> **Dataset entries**
::::

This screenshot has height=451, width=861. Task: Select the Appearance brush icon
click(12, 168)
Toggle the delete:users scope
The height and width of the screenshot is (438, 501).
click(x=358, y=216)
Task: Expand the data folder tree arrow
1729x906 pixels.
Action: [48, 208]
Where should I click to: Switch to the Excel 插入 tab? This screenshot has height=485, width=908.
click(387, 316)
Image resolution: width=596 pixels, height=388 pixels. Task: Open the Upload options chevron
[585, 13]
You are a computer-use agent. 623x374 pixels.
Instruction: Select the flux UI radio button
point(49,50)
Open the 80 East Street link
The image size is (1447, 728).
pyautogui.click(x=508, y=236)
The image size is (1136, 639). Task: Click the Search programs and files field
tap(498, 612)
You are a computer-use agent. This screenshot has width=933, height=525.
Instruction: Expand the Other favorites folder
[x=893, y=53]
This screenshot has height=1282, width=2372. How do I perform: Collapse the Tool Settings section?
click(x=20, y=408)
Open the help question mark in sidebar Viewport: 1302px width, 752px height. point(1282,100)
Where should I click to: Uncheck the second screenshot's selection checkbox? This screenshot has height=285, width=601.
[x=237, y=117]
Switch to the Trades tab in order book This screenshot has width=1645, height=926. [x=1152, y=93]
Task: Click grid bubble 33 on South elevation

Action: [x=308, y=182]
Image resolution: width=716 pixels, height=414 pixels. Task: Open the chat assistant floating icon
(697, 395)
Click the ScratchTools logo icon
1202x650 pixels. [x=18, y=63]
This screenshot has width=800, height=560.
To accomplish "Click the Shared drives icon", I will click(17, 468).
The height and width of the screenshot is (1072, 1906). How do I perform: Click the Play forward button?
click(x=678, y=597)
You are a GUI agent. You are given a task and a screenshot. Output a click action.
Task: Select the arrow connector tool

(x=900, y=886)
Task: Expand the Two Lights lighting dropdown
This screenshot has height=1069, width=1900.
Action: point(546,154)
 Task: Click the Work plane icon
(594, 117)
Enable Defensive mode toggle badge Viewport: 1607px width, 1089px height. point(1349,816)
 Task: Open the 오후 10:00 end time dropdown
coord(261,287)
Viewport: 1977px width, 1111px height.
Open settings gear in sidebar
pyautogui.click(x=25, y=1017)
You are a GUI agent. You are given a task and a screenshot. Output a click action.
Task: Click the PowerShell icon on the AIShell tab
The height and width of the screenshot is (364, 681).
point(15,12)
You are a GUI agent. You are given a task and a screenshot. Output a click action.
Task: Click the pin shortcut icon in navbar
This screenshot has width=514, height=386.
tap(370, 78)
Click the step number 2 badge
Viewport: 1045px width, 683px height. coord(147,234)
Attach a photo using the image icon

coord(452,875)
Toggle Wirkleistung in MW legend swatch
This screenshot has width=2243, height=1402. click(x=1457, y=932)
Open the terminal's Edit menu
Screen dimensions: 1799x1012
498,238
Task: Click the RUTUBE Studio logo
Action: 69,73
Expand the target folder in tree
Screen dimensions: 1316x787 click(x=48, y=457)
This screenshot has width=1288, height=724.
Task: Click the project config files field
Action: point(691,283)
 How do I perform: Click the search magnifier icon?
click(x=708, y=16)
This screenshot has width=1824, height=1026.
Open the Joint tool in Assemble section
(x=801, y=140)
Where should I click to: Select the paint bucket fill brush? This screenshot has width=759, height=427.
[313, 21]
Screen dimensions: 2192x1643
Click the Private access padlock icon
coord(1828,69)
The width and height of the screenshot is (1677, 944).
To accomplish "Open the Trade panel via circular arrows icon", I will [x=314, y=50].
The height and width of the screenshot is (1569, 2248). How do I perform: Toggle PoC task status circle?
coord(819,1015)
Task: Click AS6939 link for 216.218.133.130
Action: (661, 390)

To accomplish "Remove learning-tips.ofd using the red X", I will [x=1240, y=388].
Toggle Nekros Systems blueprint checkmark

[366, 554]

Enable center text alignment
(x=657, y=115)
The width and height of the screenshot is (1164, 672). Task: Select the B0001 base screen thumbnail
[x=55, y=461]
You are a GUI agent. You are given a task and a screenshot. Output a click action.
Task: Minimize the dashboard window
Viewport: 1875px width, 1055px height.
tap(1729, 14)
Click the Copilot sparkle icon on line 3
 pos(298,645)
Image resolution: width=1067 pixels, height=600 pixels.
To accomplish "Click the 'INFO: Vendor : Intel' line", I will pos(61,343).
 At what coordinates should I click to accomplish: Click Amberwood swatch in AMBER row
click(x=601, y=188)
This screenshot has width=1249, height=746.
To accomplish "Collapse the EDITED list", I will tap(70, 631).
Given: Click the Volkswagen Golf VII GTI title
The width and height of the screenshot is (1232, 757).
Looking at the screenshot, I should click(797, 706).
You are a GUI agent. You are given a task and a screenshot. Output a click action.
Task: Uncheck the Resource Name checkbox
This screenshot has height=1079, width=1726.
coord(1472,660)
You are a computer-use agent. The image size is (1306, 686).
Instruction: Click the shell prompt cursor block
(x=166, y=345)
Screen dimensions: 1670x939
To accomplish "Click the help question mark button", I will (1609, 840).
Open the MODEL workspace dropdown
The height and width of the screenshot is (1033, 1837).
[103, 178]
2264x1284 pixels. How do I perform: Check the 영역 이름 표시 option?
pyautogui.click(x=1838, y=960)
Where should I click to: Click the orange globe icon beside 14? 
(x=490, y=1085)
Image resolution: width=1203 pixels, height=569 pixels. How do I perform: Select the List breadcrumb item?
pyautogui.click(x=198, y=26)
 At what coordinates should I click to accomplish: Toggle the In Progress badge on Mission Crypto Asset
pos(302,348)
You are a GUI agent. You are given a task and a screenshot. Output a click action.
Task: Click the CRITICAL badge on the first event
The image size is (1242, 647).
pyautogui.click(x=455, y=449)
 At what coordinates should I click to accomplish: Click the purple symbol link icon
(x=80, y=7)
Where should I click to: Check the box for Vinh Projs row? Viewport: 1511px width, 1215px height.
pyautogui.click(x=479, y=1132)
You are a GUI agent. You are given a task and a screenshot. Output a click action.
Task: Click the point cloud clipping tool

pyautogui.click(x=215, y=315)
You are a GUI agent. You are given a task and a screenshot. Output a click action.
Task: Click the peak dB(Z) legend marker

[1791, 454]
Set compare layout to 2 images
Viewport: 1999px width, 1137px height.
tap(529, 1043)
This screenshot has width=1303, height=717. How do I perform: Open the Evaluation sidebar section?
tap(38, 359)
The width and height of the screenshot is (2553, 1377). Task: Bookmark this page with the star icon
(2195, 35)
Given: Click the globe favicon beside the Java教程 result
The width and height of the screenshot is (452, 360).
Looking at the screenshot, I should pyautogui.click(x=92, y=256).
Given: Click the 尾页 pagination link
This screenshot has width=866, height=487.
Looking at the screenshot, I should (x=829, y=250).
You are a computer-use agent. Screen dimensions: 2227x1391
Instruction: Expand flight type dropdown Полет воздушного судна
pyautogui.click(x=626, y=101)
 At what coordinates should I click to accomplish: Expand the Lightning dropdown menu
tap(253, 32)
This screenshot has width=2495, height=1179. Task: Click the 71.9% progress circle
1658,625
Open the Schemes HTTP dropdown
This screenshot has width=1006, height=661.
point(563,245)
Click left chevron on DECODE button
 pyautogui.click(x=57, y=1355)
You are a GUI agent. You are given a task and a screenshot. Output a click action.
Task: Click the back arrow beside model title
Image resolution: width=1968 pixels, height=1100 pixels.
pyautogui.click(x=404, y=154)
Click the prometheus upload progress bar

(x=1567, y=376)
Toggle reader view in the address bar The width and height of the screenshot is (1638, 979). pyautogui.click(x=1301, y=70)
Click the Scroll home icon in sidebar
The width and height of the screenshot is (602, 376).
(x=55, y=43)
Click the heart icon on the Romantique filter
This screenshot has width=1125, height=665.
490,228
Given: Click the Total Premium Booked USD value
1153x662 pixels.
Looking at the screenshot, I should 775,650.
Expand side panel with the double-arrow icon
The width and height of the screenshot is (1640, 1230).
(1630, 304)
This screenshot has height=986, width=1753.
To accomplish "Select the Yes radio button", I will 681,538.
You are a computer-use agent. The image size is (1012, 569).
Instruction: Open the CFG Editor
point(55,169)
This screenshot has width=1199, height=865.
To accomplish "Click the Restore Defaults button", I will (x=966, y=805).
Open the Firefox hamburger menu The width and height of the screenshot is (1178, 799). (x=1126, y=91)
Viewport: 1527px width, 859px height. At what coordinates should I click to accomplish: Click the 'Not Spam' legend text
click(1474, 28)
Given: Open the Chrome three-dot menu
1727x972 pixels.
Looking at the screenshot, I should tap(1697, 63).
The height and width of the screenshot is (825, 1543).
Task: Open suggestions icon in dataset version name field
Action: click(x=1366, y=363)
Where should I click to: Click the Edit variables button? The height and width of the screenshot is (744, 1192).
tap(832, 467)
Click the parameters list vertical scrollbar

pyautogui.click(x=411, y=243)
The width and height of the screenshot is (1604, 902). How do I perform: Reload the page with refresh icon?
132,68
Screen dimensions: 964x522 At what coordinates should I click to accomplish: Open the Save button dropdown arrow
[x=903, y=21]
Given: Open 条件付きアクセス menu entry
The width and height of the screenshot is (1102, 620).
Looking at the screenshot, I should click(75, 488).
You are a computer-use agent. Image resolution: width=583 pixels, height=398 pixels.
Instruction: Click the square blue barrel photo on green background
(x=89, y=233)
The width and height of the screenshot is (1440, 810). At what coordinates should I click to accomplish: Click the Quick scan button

::::

> **Activity**
Only lines that contain "panel" are needed, so copy each of them from the data.

> **Response to this task**
To accomplish "Open the Trade panel via circular arrows icon", I will [x=314, y=50].
Expand side panel with the double-arrow icon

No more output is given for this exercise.